BEGIN Reading text

The topic throughout the conference was on our need-to the best of our capacity-surrender, and bring everything to Him. I wondered, how many of us in this room, haven’t surrendered, fear surrender, because we don’t trust God. We have been disappointed by Him. We had expectations of Him that He did not meet. Maybe we believed He would do, what He could do, but He didn’t. Not for our lack of faith or earnestness in our prayers, even begging at times. How many of us want to surrender, but we don’t trust in HIs care. We know what it can include. I wondered how many of us are in that place. Or we have been, or will be. I thought, someone should talk about that. So I am.
I have been there. Praying for things that I knew were things of HIs Kingdom and will to be done, asking for them to be here on earth. So confident that He was hearing me, because that’s what Scripture says of HIs character. So confident I would soon see things unfold that I knew were in line with what He wanted. I had full expectation I would see the things I prayed for happen. But, I did not.
When that happens, one is inclined to try to figure out why. As time went by, I started to wonder if He really did care about me. He heard, because He is God, I knew that. But I’d started to believe that if He really cared, He’d do what I asked.
A scripture many of us hold on to, “If God is for me, who can come against me?” But what if—the One you believe is the only hope who can save—doesn’t? If God is not really ‘for me’, then what?… everything and anything, can come against me. I got nothing, if I don’t have Him.
And that… is despair.
In this place of wondering if God really cared, I continued to get up early and sit (with Jesus). I was out of words. It was mostly tears. A song came to mind. “He’s Always Been Faithful” by Sara Groves. I pulled it up on my phone and played it.
“Morning by Morning I wake up to find
The power and comfort of God’s hand in mine.
Season by season I watch Him amazed
In awe of the mystery of HIs perfect ways.

END Reading text

**Given task 1**
In the entries, take the lines from the one containing "Where should I click to: Select" through the one containing "will (555, 62).", inclusive, and write them out again with "lock" swapped in for "padlock" and everything else unchanged. Give only those lines.
These entries have no connection to the devotional passage.

BEGIN Input

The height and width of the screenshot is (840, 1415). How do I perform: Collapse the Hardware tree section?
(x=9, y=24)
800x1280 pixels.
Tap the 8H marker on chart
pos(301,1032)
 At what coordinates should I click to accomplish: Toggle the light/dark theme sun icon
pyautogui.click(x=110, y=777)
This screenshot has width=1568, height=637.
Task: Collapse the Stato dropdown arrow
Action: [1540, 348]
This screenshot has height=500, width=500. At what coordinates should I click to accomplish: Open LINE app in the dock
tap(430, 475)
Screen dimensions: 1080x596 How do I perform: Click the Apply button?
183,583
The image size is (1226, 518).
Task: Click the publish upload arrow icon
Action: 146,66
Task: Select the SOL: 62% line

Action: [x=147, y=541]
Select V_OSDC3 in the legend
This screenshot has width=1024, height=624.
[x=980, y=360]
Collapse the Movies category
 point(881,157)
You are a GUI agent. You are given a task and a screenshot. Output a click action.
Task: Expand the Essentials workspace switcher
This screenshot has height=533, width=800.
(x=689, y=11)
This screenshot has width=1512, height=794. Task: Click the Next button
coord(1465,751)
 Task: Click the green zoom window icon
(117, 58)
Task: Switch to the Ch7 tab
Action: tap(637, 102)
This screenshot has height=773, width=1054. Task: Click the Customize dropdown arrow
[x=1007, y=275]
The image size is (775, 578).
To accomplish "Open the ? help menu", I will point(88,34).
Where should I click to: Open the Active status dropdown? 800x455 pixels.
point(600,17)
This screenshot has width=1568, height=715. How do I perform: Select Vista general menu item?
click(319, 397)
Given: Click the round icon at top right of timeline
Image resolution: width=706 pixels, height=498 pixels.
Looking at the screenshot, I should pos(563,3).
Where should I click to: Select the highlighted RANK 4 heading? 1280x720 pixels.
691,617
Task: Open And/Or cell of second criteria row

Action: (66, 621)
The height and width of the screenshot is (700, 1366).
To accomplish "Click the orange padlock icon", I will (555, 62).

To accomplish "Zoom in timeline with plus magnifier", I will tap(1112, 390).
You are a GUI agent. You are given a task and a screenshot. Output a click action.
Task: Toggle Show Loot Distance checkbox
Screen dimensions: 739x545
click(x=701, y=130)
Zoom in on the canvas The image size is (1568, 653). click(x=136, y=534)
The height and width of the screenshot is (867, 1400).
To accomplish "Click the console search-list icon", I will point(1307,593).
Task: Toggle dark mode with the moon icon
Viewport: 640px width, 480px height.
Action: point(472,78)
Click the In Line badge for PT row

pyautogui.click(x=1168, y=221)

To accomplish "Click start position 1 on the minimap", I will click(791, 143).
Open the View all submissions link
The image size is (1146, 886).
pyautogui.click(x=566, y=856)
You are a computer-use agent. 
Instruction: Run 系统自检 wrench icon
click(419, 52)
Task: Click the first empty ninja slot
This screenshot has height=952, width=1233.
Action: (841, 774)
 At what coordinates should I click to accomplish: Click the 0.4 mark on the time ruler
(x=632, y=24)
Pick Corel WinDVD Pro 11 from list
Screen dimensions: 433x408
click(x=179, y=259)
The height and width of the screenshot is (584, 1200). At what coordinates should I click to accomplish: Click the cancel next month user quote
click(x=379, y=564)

END Input

**Given task 2**
Write out the devotional passage word for word, between "A scripture many" and "hand in mine.", inclusive.

**Problem solution 1**
Where should I click to: Select the highlighted RANK 4 heading? 1280x720 pixels.
691,617
Task: Open And/Or cell of second criteria row

Action: (66, 621)
The height and width of the screenshot is (700, 1366).
To accomplish "Click the orange lock icon", I will (555, 62).

**Problem solution 2**
A scripture many of us hold on to, “If God is for me, who can come against me?” But what if—the One you believe is the only hope who can save—doesn’t? If God is not really ‘for me’, then what?… everything and anything, can come against me. I got nothing, if I don’t have Him.
And that… is despair.
In this place of wondering if God really cared, I continued to get up early and sit (with Jesus). I was out of words. It was mostly tears. A song came to mind. “He’s Always Been Faithful” by Sara Groves. I pulled it up on my phone and played it.
“Morning by Morning I wake up to find
The power and comfort of God’s hand in mine.